Excerpt:
** Begin **

Max LTC: 95% (non-profit), 75% (for-profit)

Intake: Rolling (continuous application)

ACLP is the cornerstone of affordable housing finance in Canada. Its combination of below-market interest rate, 50-year amortization, and reduced debt coverage ratio creates a compounding advantage that dramatically increases borrowing capacity. As demonstrated in Chapter 6, ACLP can increase mortgage capacity by approximately 60% compared to conventional financing.

Eligibility Requirements

Application Complexity

ACLP applications require detailed project documentation including architectural drawings, environmental assessments, financial pro formas, and construction cost estimates. The application process typically takes 8–16 weeks from submission to conditional commitment. Projects with non-profit sponsors and strong municipal support receive priority consideration.

Build Canada Homes (BCH)

Program at a Glance

Type: Capital grants for new construction

Amount: $40,000–$70,000 per unit (typical $55,000)

Eligibility: New construction, affordable rents, non-profit or municipal sponsor preferred

Intake: Rolling

BCH provides direct capital grants that reduce the total cost of a project. Unlike loans, grants do not need to be repaid and do not generate debt service obligations. This makes BCH particularly valuable for projects targeting deeper affordability levels (30–50% AMI) where rent revenue is most constrained.

Exhibit 8.1 BCH Funding Scenarios by Project Scale
Project Size Min BCH ($40K/unit) Typical ($55K/unit) Max BCH ($70K/unit)
6 units (Sixplex)$240,000$330,000$420,000
10 units (Small Apt)$400,000$550,000$700,000
24 units (Mid Apt)$960,000$1,320,000$1,680,000
54 units$2,160,000$2,970,000$3,780,000

Housing Accelerator Fund (HAF)

HAF represents a new model of federal-municipal partnership. Rather than funding individual projects, HAF provides funding to municipalities that commit to systemic reforms — zoning changes, approval process improvements, and housing supply targets. Four Nova Scotia municipalities have active HAF agreements.

** End **

Recorded information:

** Begin **

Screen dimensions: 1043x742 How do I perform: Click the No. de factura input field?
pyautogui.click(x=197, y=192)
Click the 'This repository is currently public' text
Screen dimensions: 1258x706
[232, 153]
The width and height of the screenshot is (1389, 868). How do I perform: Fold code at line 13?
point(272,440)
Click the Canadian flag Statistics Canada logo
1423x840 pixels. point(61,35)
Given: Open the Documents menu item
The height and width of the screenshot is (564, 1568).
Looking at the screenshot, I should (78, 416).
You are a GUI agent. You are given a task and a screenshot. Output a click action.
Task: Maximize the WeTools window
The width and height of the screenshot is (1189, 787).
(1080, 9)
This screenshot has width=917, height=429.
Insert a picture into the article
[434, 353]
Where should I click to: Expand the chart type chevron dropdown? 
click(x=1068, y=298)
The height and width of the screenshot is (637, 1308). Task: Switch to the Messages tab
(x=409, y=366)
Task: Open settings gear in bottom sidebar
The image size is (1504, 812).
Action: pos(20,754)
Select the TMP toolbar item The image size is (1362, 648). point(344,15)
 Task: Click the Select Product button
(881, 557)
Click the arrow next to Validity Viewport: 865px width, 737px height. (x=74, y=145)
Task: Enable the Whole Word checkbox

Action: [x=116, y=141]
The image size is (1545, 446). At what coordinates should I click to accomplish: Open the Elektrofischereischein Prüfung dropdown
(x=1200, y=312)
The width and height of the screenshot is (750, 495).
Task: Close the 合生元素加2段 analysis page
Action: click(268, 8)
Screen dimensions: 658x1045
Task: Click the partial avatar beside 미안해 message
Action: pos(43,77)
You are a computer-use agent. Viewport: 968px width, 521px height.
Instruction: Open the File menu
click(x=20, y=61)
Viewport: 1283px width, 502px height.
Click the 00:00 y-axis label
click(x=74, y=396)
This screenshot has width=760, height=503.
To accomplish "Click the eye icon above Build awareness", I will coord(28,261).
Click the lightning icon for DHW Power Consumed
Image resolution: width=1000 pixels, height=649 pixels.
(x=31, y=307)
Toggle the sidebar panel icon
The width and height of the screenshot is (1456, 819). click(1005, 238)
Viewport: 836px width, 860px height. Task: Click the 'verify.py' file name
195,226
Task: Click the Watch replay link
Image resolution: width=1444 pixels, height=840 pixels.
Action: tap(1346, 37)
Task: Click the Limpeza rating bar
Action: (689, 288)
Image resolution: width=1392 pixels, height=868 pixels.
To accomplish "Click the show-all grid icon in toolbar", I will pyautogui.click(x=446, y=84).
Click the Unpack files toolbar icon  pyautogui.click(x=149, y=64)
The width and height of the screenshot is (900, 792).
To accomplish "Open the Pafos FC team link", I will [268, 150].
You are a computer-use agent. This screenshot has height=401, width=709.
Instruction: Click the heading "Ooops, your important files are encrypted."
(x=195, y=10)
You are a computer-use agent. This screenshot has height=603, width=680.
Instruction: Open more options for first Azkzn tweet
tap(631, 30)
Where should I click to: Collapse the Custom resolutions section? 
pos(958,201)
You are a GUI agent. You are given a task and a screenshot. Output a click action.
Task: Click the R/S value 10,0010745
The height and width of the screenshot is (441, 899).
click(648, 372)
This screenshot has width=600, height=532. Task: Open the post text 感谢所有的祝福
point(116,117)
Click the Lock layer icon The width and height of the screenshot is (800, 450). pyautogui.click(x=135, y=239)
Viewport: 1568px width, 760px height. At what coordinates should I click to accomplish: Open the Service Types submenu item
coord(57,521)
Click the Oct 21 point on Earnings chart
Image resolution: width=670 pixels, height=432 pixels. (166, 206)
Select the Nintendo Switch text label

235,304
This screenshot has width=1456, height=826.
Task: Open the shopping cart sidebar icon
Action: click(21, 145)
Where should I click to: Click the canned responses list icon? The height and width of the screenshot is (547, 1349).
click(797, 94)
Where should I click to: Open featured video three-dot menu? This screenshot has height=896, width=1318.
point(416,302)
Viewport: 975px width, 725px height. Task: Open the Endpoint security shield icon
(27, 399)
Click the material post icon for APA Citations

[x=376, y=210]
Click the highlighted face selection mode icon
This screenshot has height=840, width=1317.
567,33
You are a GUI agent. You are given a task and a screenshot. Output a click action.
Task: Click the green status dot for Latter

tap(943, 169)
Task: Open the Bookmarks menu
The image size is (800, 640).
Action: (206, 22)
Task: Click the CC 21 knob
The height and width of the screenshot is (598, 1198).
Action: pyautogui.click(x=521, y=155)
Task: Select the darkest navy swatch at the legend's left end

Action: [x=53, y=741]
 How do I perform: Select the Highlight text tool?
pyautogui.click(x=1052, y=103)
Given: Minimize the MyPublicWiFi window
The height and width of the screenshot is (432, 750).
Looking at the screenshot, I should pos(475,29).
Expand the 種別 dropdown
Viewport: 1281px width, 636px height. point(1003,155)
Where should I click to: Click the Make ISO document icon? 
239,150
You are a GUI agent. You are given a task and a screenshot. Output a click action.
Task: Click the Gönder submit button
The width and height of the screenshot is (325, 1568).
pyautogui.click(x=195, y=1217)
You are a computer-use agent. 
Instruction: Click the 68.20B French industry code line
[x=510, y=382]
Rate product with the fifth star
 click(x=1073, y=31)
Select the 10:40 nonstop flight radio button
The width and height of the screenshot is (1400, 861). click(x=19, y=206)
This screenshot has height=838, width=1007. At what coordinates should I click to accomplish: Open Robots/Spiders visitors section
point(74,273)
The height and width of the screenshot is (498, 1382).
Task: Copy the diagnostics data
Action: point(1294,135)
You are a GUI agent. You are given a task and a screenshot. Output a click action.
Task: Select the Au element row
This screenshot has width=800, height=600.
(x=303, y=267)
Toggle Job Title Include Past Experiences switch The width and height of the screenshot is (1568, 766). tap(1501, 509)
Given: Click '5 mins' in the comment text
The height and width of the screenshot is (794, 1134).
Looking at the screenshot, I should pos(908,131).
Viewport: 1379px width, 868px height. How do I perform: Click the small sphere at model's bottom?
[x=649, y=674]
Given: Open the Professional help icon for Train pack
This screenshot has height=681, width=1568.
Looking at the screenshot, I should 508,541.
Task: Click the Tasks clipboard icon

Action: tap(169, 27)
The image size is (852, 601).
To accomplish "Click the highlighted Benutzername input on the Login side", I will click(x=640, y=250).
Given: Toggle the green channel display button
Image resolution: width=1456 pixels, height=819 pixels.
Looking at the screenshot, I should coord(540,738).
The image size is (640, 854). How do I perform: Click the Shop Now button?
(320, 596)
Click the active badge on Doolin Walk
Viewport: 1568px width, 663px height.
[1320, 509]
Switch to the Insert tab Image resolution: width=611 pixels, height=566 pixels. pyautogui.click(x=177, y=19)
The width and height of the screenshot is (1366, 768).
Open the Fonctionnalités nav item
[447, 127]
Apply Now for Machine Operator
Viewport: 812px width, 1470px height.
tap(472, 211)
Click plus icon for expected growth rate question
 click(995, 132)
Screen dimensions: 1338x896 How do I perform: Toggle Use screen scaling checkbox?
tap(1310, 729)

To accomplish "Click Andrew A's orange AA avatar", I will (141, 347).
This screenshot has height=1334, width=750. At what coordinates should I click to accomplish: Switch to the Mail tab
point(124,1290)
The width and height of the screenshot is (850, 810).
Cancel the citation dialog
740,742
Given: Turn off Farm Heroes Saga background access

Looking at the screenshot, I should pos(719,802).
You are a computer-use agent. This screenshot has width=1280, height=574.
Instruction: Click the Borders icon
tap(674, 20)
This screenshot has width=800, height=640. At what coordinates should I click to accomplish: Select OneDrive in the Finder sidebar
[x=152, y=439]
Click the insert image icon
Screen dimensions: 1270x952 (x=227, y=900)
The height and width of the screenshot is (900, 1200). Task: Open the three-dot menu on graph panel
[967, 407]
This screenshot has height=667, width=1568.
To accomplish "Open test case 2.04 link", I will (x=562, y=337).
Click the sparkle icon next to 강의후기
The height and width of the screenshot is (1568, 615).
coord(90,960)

** End **

Problems:
a: In the excerpt on affordable housing programs, how long does the ACLP application process usually take from submission to conditional commitment?
b: Write the next part of the excerpt on affordable housing programs, continuing from its last sentence.

Response list:
a: It typically takes 8–16 weeks.

b:
Exhibit 8.2 Nova Scotia HAF Agreements — Commitments and Targets
Municipality Funding Units Key Reform Actions
Halifax Regional Municipality $79.3M 2,600 Eliminate single-family-only zoning; allow 4 units as-of-right; streamline approvals; reduce parking minimums
Pictou County (5 towns) $5.6M 190 Multi-municipality joint planning; shared housing coordinator
West Hants Regional Municipality 560 Housing Action Plan adopted; zoning amendments; municipal land inventory
Town of Antigonish $1.3M Student housing focus; R-3/R-4 zone expansion
Source: Infrastructure Canada HAF agreements, 2024

Green Municipal Fund (GMF)

Program at a Glance

Type: Loans (up to $10M) and grants (up to $1M) for sustainable municipal projects

Eligibility: Municipal or municipal-affiliated sponsor; sustainability criteria

Focus: Energy-efficient buildings, climate resilience, environmental assessment

Note: GMF is administered by the Federation of Canadian Municipalities (FCM)

GMF can complement other funding sources, particularly for projects that incorporate energy-efficient design (Passive House, Net Zero Ready) or innovative sustainability features. The grant component ($1M max) is most valuable; the loan component offers below-market rates but adds to the project's debt burden.

Chapter 9

Provincial Programs

NS Affordable Housing Development Program (AHDP)

Program at a Glance

Type: Forgivable loans for affordable housing construction

Amount: Up to $55,000 per unit

Equity: 5% required for non-profit sponsors

Affordability period: Minimum 15 years

Administered by: NS Department of Municipal Affairs and Housing

AHDP is Nova Scotia's primary provincial capital program for affordable housing. The forgivable loan structure means the funding effectively becomes a grant if the project maintains affordability for the required period — a powerful incentive for long-term affordable operation.

Exhibit 9.1 AHDP Eligibility Checklist
  • Project located in Nova Scotia
  • New construction or major renovation
  • Rents at or below 80% of average market rent (AMR) for the area
  • Sponsor is a non-profit, co-operative, or municipal entity (preferred) or for-profit with affordability commitment
  • 5% equity contribution from sponsor (non-profit); higher for for-profit
  • 15-year minimum affordability commitment (registered on title)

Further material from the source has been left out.